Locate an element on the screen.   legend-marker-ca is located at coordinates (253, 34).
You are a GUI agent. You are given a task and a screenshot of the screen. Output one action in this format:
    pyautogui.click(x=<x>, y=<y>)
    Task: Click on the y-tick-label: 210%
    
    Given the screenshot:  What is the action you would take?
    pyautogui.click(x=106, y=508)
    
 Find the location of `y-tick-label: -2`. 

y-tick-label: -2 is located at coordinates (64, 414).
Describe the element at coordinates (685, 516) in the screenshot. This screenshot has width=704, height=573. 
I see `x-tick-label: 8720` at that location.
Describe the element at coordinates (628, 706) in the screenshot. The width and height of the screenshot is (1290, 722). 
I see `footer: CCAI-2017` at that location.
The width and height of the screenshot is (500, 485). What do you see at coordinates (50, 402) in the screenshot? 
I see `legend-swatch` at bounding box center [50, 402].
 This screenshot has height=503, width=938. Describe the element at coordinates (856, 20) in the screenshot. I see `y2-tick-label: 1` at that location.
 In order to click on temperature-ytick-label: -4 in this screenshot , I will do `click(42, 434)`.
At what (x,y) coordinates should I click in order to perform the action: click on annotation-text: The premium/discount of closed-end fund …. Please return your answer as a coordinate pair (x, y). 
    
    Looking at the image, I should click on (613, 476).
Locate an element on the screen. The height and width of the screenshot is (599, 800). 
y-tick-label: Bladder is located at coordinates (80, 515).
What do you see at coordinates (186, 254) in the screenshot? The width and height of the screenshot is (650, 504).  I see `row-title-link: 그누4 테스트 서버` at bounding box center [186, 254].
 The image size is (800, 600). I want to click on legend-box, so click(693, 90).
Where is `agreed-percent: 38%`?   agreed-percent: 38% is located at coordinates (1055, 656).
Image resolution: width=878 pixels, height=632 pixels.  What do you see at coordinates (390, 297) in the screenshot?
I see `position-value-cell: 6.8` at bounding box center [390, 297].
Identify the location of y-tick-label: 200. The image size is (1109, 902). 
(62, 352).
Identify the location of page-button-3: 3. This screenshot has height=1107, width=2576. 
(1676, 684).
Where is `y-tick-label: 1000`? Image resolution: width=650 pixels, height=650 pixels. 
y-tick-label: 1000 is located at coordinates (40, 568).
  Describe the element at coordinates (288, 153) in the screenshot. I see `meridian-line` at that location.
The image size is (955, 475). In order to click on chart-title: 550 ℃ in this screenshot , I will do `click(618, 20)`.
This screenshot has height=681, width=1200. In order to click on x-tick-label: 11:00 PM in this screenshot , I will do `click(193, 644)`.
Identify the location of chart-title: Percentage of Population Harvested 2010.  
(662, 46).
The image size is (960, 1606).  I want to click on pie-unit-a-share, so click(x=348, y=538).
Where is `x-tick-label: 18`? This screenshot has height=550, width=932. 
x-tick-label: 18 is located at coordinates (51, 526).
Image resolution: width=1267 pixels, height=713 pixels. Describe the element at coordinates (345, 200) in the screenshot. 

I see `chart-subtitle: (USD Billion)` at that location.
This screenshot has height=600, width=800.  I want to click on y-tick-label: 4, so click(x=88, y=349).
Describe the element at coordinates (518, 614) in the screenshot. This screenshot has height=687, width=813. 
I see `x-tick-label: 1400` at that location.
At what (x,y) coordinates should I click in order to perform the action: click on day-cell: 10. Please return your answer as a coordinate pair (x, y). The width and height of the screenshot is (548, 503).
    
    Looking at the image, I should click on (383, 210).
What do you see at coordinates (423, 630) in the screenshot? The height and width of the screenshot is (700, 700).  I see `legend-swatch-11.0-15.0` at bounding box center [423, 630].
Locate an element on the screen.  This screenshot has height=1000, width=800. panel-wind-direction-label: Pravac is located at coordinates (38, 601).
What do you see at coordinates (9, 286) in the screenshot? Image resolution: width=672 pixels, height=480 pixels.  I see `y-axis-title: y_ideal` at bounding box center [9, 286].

EXERCISE PROMPT:
Reproduce every item above verbatim, without altering any wording, spacing, or punctuation.

SOLUTION FOR THIS EXERCISE:
Locate an element on the screen.   legend-marker-ca is located at coordinates (253, 34).
You are a GUI agent. You are given a task and a screenshot of the screen. Output one action in this format:
    pyautogui.click(x=<x>, y=<y>)
    Task: Click on the y-tick-label: 210%
    
    Given the screenshot:  What is the action you would take?
    pyautogui.click(x=106, y=508)
    
 Find the location of `y-tick-label: -2`. 

y-tick-label: -2 is located at coordinates (64, 414).
Describe the element at coordinates (685, 516) in the screenshot. This screenshot has width=704, height=573. 
I see `x-tick-label: 8720` at that location.
Describe the element at coordinates (628, 706) in the screenshot. The width and height of the screenshot is (1290, 722). 
I see `footer: CCAI-2017` at that location.
The width and height of the screenshot is (500, 485). What do you see at coordinates (50, 402) in the screenshot? 
I see `legend-swatch` at bounding box center [50, 402].
 This screenshot has height=503, width=938. Describe the element at coordinates (856, 20) in the screenshot. I see `y2-tick-label: 1` at that location.
 In order to click on temperature-ytick-label: -4 in this screenshot , I will do `click(42, 434)`.
At what (x,y) coordinates should I click in order to perform the action: click on annotation-text: The premium/discount of closed-end fund …. Please return your answer as a coordinate pair (x, y). 
    
    Looking at the image, I should click on (613, 476).
Locate an element on the screen. The height and width of the screenshot is (599, 800). 
y-tick-label: Bladder is located at coordinates (80, 515).
What do you see at coordinates (186, 254) in the screenshot? The width and height of the screenshot is (650, 504).  I see `row-title-link: 그누4 테스트 서버` at bounding box center [186, 254].
 The image size is (800, 600). I want to click on legend-box, so click(693, 90).
Where is `agreed-percent: 38%`?   agreed-percent: 38% is located at coordinates (1055, 656).
Image resolution: width=878 pixels, height=632 pixels.  What do you see at coordinates (390, 297) in the screenshot?
I see `position-value-cell: 6.8` at bounding box center [390, 297].
Identify the location of y-tick-label: 200. The image size is (1109, 902). 
(62, 352).
Identify the location of page-button-3: 3. This screenshot has height=1107, width=2576. 
(1676, 684).
Where is `y-tick-label: 1000`? Image resolution: width=650 pixels, height=650 pixels. 
y-tick-label: 1000 is located at coordinates (40, 568).
  Describe the element at coordinates (288, 153) in the screenshot. I see `meridian-line` at that location.
The image size is (955, 475). In order to click on chart-title: 550 ℃ in this screenshot , I will do `click(618, 20)`.
This screenshot has height=681, width=1200. In order to click on x-tick-label: 11:00 PM in this screenshot , I will do `click(193, 644)`.
Identify the location of chart-title: Percentage of Population Harvested 2010.  
(662, 46).
The image size is (960, 1606).  I want to click on pie-unit-a-share, so click(x=348, y=538).
Where is `x-tick-label: 18`? This screenshot has height=550, width=932. 
x-tick-label: 18 is located at coordinates (51, 526).
Image resolution: width=1267 pixels, height=713 pixels. Describe the element at coordinates (345, 200) in the screenshot. 

I see `chart-subtitle: (USD Billion)` at that location.
This screenshot has height=600, width=800.  I want to click on y-tick-label: 4, so click(x=88, y=349).
Describe the element at coordinates (518, 614) in the screenshot. This screenshot has height=687, width=813. 
I see `x-tick-label: 1400` at that location.
At what (x,y) coordinates should I click in order to perform the action: click on day-cell: 10. Please return your answer as a coordinate pair (x, y). The width and height of the screenshot is (548, 503).
    
    Looking at the image, I should click on (383, 210).
What do you see at coordinates (423, 630) in the screenshot? The height and width of the screenshot is (700, 700).  I see `legend-swatch-11.0-15.0` at bounding box center [423, 630].
Locate an element on the screen.  This screenshot has height=1000, width=800. panel-wind-direction-label: Pravac is located at coordinates (38, 601).
What do you see at coordinates (9, 286) in the screenshot? Image resolution: width=672 pixels, height=480 pixels.  I see `y-axis-title: y_ideal` at bounding box center [9, 286].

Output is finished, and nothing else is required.